Help, how much power to charge my ebikes in a camper.

SteveSSS

Member
Aug 14, 2019
70
40
Lancaster, UK
Hi, sorry if this has been asked before.
I'm just starting a camper build and looking for some advice on size of inverter, number of batteries and solar panel size I'm going to need to charge two E-bikes.
I'm looking to be off grid for two days at a time with the third day on electric hook up.
I want to charge two ebike batteries, 500wh and 700wh, run a 12v fridge, charge a couple of phones via usb, run some 12v lights and water pump.
Will 2 x 100ah lithium battries , 200wh's of solar and a 2000wh pure sine wave inverter be enough or should I go 3 x100ah batteries, 300wh solar and 3000wh inverter?
Anyone any advice or experience?
Thanks in advance.
Steve
 

Tooks

Well-known member
Subscriber
Mar 29, 2020
427
516
Lincs UK
Hi, sorry if this has been asked before.
I'm just starting a camper build and looking for some advice on size of inverter, number of batteries and solar panel size I'm going to need to charge two E-bikes.
I'm looking to be off grid for two days at a time with the third day on electric hook up.
I want to charge two ebike batteries, 500wh and 700wh, run a 12v fridge, charge a couple of phones via usb, run some 12v lights and water pump.
Will 2 x 100ah lithium battries , 200wh's of solar and a 2000wh pure sine wave inverter be enough or should I go 3 x100ah batteries, 300wh solar and 3000wh inverter?
Anyone any advice or experience?
Thanks in advance.
Steve

I don’t have a camper, but do have a solar setup in my workshop where the E-bikes are kept.

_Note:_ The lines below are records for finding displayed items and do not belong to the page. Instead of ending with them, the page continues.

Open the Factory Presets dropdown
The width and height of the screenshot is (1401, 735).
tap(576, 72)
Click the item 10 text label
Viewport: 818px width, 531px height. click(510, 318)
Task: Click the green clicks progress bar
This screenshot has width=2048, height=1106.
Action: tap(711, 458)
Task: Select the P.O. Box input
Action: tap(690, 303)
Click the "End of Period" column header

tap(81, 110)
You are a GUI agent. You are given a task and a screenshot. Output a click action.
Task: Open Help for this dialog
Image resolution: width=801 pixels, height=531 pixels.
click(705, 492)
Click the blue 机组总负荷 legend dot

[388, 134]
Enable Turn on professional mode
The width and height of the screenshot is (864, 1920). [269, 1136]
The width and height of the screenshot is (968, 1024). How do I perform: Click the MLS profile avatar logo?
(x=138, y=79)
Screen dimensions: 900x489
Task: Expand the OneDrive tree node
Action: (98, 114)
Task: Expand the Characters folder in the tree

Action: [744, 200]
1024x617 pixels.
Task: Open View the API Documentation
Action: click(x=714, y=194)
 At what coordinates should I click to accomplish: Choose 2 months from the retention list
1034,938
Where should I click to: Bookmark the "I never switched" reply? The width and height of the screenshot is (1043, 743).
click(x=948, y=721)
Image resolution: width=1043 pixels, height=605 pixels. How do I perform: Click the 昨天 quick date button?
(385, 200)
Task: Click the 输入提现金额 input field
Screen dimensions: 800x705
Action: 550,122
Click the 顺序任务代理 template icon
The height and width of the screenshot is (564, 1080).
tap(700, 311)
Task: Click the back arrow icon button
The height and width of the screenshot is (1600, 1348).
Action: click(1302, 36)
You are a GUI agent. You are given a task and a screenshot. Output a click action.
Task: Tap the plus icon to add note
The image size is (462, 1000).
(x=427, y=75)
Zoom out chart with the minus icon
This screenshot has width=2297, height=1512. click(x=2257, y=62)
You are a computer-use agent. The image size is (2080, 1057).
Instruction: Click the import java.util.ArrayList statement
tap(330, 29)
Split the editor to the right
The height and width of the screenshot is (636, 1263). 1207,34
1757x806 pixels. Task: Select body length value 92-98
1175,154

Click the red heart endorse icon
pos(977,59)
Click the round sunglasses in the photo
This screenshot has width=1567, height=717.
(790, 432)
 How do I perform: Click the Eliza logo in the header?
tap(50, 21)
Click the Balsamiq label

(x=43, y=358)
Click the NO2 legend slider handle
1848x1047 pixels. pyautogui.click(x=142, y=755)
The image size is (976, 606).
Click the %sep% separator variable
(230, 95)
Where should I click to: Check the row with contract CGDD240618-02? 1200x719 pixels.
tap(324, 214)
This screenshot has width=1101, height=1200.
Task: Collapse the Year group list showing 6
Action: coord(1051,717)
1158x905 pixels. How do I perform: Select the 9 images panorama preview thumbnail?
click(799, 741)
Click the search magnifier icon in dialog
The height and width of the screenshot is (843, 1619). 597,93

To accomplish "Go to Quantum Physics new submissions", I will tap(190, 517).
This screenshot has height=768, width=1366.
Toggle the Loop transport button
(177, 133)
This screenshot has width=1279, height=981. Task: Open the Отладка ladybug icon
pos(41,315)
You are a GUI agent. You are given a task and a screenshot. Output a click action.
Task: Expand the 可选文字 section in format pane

I have a 110Ah LifePo4 battery, charged from 390w of panels via a Victron Energy MPPT 75/10, and use a 500w Victron Energy Phoenix Inverter.

My 500Wh Levo pulls about 270w when in the meat of the charging cycle, and takes around 3-4 hours to recharge from low, and uses approx 25-35% of my solar battery depending on how much energy the panels are generating at the time.

You’d need to look at how much of that other kit you’d be using and for how long, but your 12v (?) 200Ah battery IIRC contains approx 2640Wh so should charge 3x 700Wh batteries allowing for some charging losses etc. If the batteries are Leas Acid, then it’s good practice to only discharge to 50%, but LifePo4 don’t mind being fully cycled.

I think you’ll need the third battery if you’re going to be running the van as well over 2 days, and hope you get a bit of charge back into them whilst you’re out riding?
 

yorkshire89

E*POWAH Master
Sep 30, 2020
468
661
North Yorkshire
Pretty much as above. How many times will you need to charge each battery off grid?
Assuming you take both batteries fully charged with you and charge them both once from your leisure battery 2 get two days riding before EHU, thats only 1200Wh (+ loses of 15-20%) = 1440Wh (110Ah @ 13.2V).
This should leave enough spare to run the other appliances in this situation.

Also find out how much draw you need from the inverter, 2000W is a lot and would probably be overkill unless you are running a coffee machine.
 

Shorty4

Member
Nov 7, 2022
27
16
Australia
We have 1100w of solar and 400ah of lithium batteries in our campervan, we have no lpg and are mostly electric with diesel heating and HWS and camp off grid 90% + most of the time.
We have two Focus eMTB's, a Thron and a Jam and regularly recharge both through the 1800w inverter after riding rail trails etc on our travels. As we use normal 240v fridge, electric jug, toaster, induction cooktop, microwave, breadmaker, electric blankets and the plethora of chargers for electronics and tools our regular consumption is substanial but recharging the bikes usually doesn't present any problems.
The trick is that you cannot have too much solar if off grid.
 
Aug 18, 2021
48
41
St Helens Tasmania
We used to have a camper with exactly the set up you are describing re fridge, led lights, two e-bikes to charge, multi day trips without power hook up. In fact camper couldn’t be connected to mains power. All battery charging was the panel and motor.

we did it fine with 270w of solar, 100Ah lithium battery and a 600w inverter. Only issue we had was inverter could only do one bike at a time.. wasn’t enough of an issue for us to swap inverters, just did one battery after the other, but if I was purchasing again I would pick 1000w inverter.